» Text shown
Monday, 28 February 2011

'The Lumpenproletariat Make Marvellous Music' Eric Hobsbawm Talk, London 25/02/2011

Well just as those elections were going on I had the opportunity to see Eric Hobsbawm, the most famous Marxist historian of our age, deliver an increasingly rare talk in London's wonderful Bishopsgate Library. Given Hobsbawm's age I was lucky to have this opportunity to hear him speak considering that his talks are likely to become fewer. About 150-200 attended, a mix of the old London Socialist Historian stalwarts and quite a few young people, to hear him promote his new book: 'How to Change the World: Tales of Marx and Marxism' (reviewed over on Cedar Lounge.) My notes are, er, patchy at best but I tried to summarise the talk as best I could. The whole thing was only about an hour long and stuck to a format where a theme would be mentioned to which Hobsbawm responded, followed by questions from the audience. Themes and audience questions are in bold while summaries of his responses follow. Any comments of my own are in italics.

Interpreting the world and changing it.

When I last spoke to Dotty Thompson she mentioned that 'an awful thing about getting old is that people don't listen to you. They merely regard you as an historic source.' The majority of Marxists become so because of political engagement. The same is true of anti-marxists. The fortunes of Marxism have always depended on people's real situation. When capitalism finds itself in trouble, a critique and a guide to action become vital. This was true of Russia in 1890s, Europe in the 1930s and with the rise of mass working-class parties from the 1880s onwards. When Marxism doesn't seem directly relevant to people's lives, as in the last two decades, it goes into decline.

» Short exercise 1
Check each statement against the post about Eric Hobsbawm's London talk, answering yes or no and quoting the deciding words: (a) The talk was held at Bishopsgate Library. (b) The talk ran for roughly two hours. (c) Themes and audience questions are set in italics.
» Short exercise 2
Continue the post about Eric Hobsbawm's London talk, picking up right after its final sentence.

» Record excerpts
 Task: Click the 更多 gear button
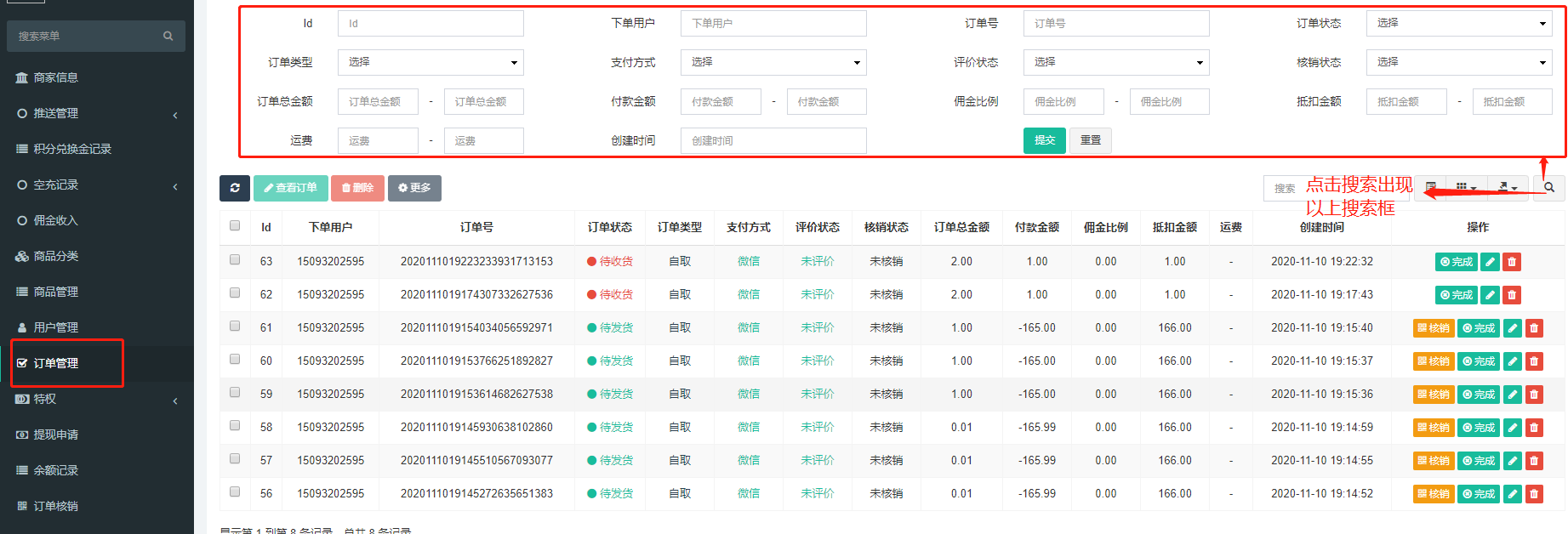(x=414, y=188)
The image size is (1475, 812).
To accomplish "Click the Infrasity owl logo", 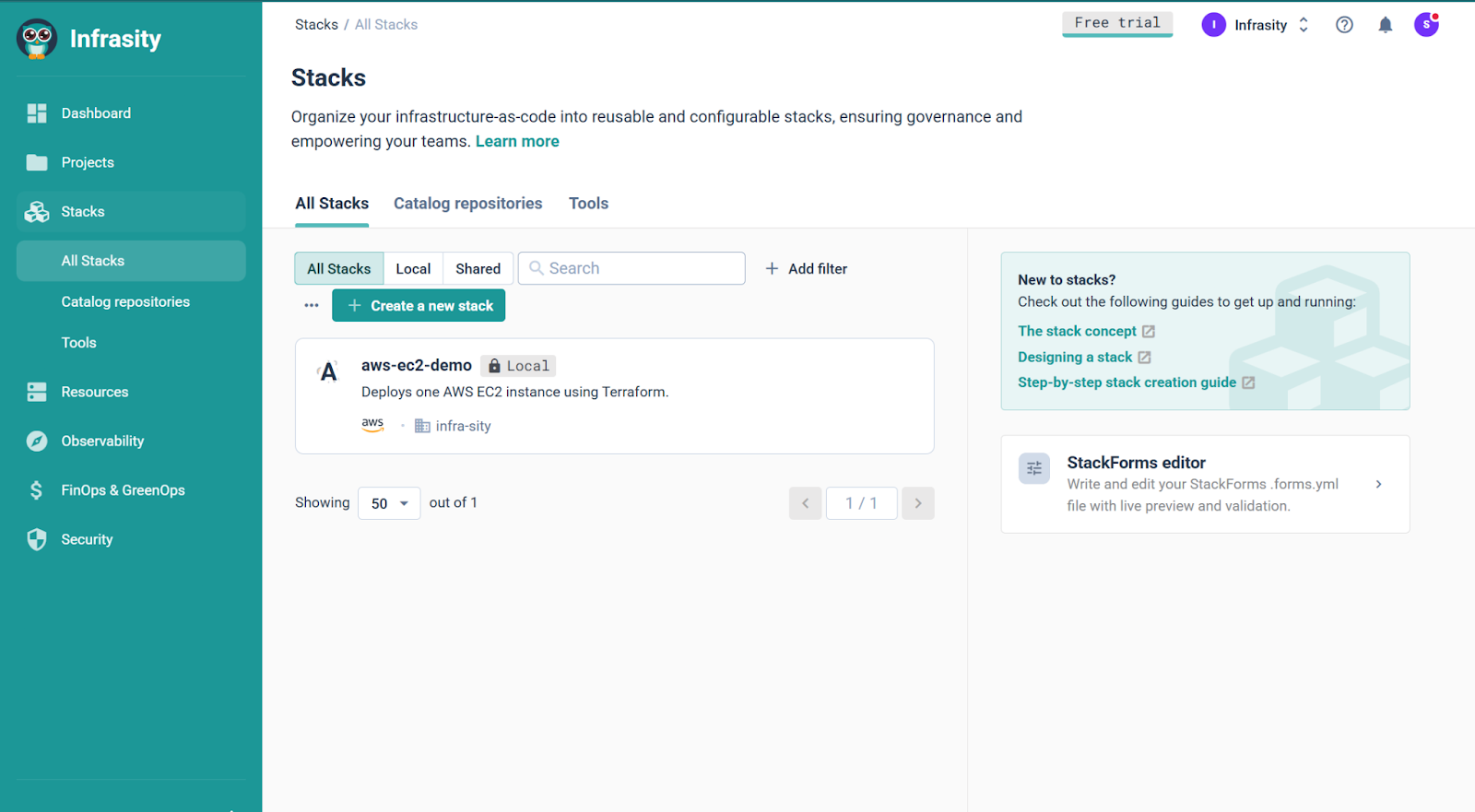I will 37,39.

* * *

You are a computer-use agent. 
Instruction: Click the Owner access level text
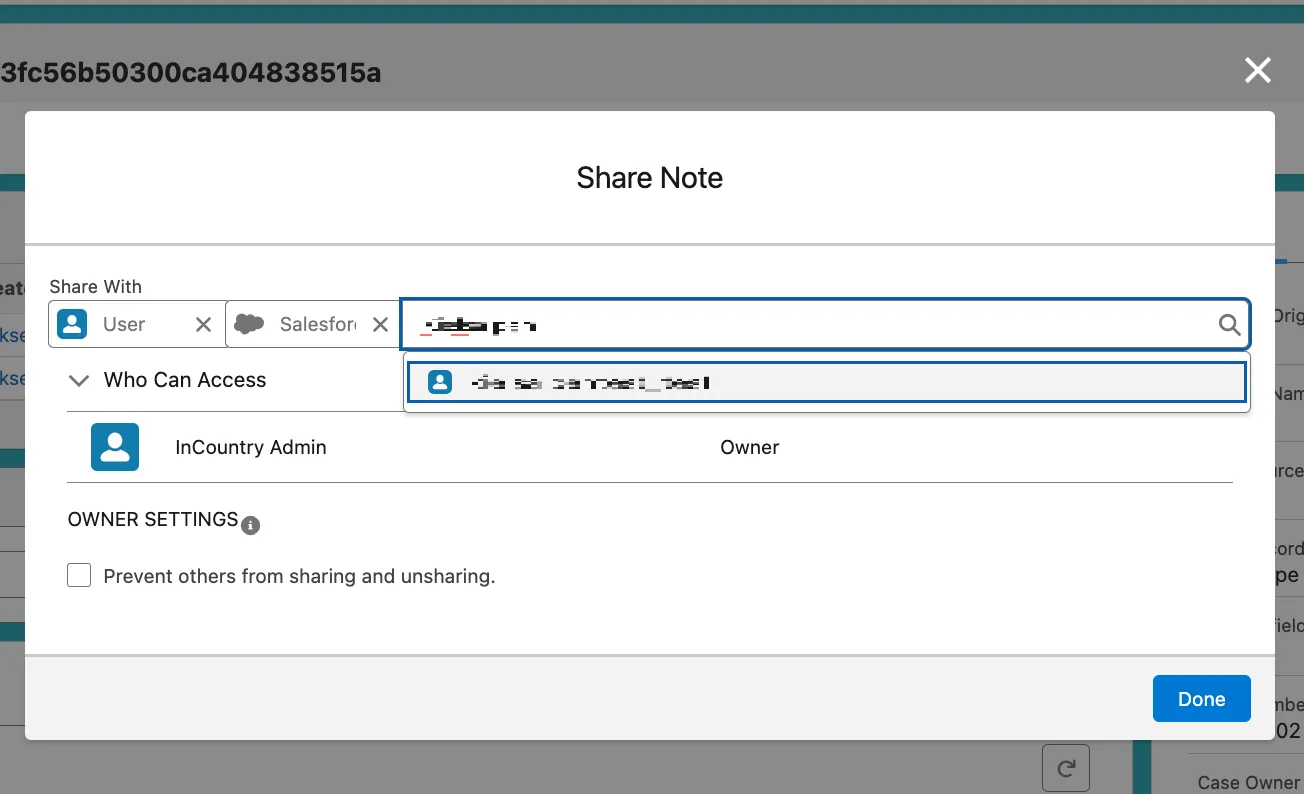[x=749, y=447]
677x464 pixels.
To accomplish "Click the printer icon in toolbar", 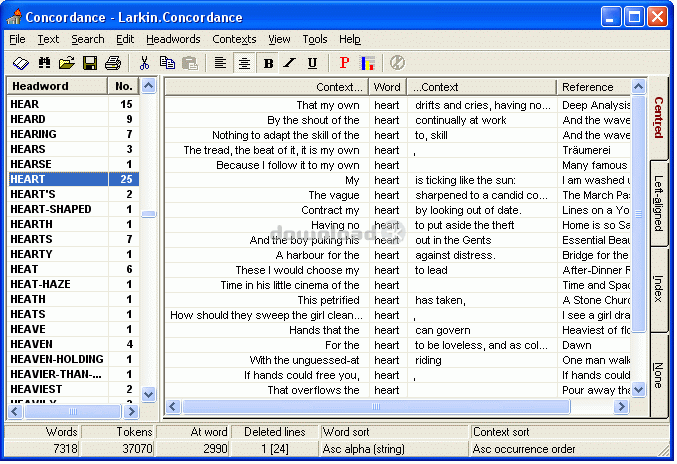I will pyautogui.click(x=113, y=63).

» Reply 1
(a) Yes: "deliver an increasingly rare talk in London's wonderful Bishopsgate Library"
(b) No: "The whole thing was only about an hour long"
(c) No: "Themes and audience questions are in bold"

» Reply 2
This period coincided with a decline in the working-class and saw the parties derived from Marxism, Social Democratic and Communist alike, either abandon their traditional politics or enter into decline. This situation has changed though and only an analysis of where we are going and what sections of society are capable of being agents of change can provide a path forward for the socialist project.

I disagree with Hobsbawm's interpretation regarding the working-class. His definition of what a worker is is, to my mind, far too narrow and indeed, much narrower than Marx's own view. The working-class has changed considerably and its political and industrial representation has declined, as has class consciousness more generally, but the working-class remain the most important force in society in terms of enacting change. He is correct about employing a Marxist analysis to see what other sections of society can also perform a progressive or even transformative role though.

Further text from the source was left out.